The AMA also released some guidance on liability: Their stance is, “If a doctor subsequently fails to properly warn a patient and adequately disclose the risks and benefits associated with the product (artificial intelligence), it is the doctor who will face liability.”

However, they added, “If a patient becomes injured by use of an AI technology, current legal models are insufficient to address the realities of these innovations.”

This will no doubt be met with horror from the medical community, which cringes at the thought of having to swallow a liability pill for these emerging medical errors that might be completely outside of their direction, control or knowledge base raises concerns — all at a time when “no fault, no blame” approaches have been successfully enforced.

Many will be keeping an eye on the development of case law involving AI. In health care, this is almost non-existent at this juncture. But a trio of lawyers believe there will be one critical focus: whether or not the software simply repeats clinical guidelines. If the software does, and its recommendations are followed, the doctor will probably be legally OK, they write. If the software doesn’t, and its recommendations are poor, there’ll likely be legal liability for the doctor.

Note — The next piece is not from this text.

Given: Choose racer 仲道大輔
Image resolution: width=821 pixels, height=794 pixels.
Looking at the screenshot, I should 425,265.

Despite this uncertainty around safety, quality and liability issues, many are keen to press ahead with AI developments in health care. Providers cite that “misdiagnoses are the leading cause of malpractice claims globally and machine learning could greatly diminish health care and legal costs by improving diagnostic accuracy.”

With the large differences in opinion over this topic and absent any case law to set a precedent, many stakeholders must brace for a decade-long debate over who makes the ultimate decision on patient care: the technology or the traditional health care provider?

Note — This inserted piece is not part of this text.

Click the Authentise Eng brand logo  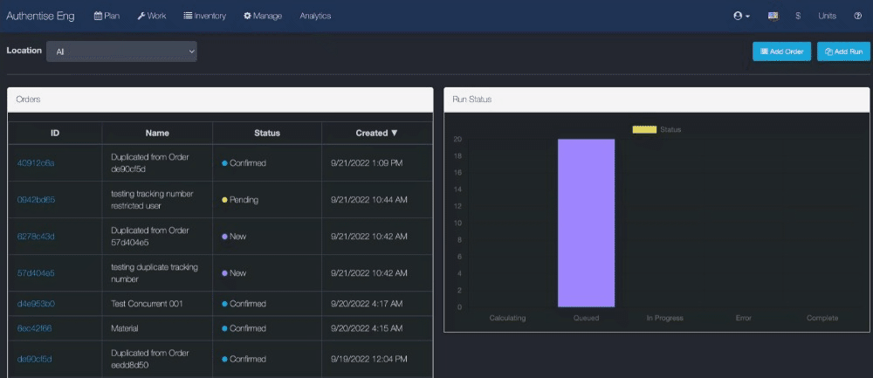(40, 16)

Brave new underwriting world

For the insurance industry, it’s important to understand that as the health care and technology sectors continue to intertwine, practitioners and companies operating will start to experience a wider range of risks. This will cause underwriters to rethink historical solutions.

It would be reasonable to assume that the basic “health care” or “medical” incident liability triggers have become outdated and not fit for modern times. These triggers and their definitions have been eye-wateringly static despite the global rise of technology in health care in the past decade, and the knock-on effect of this will undoubtedly lead to finger-pointing between insurers or, at worst, denied claims.

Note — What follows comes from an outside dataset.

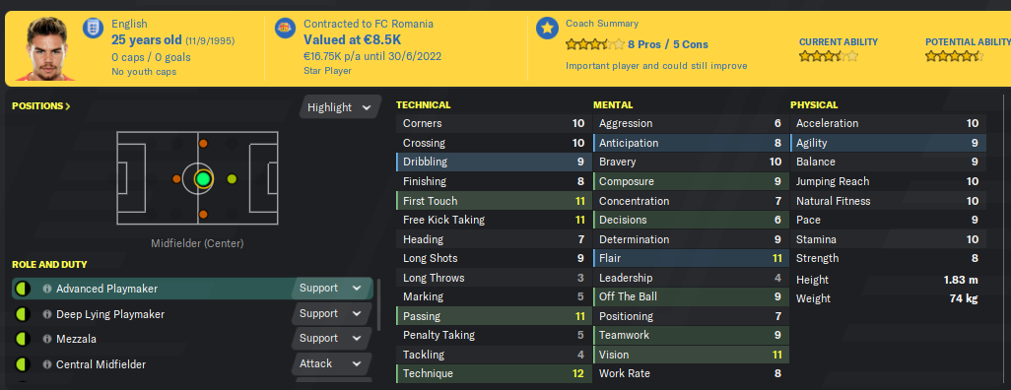Select the Mezzala role row

192,339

A recent report by The Doctors Company (TDC) highlighted the broad range of risks experienced by health care providers in modern times. From 2010 through 2017, the industry saw a 400% rise in “electronic related” claims against providers, which is a direct result of the adoption of electronic medical records.

Lloyd’s of London also recently called for cyber coverage clarity in insurance policies. Many will be watching on with intrigue to see how the health care liability market will address this mandate. Will this lead to a willingness to affirmatively cover bodily injury arising from cyber events, or the application of absolute exclusions?

Much like the medical community, insurers will need to approach underwriting these emerging exposures with caution. Many tried-and-tested predictive models will no longer be enough, and weighting will need to be applied for these emerging risks, which are present, real and getting harder to predict.

In many respects, this is an incredibly difficult task when also having to juggle sky-rocketing claims inflation in medical malpractice. But the key will be for underwriters to combine skills, learned underwriting technology and medical malpractice to mitigate the risk of the digital health revolution.

While health care liability insurers will have a choice whether or not to adapt to this revolution, it is going to be impossible for them to ignore it.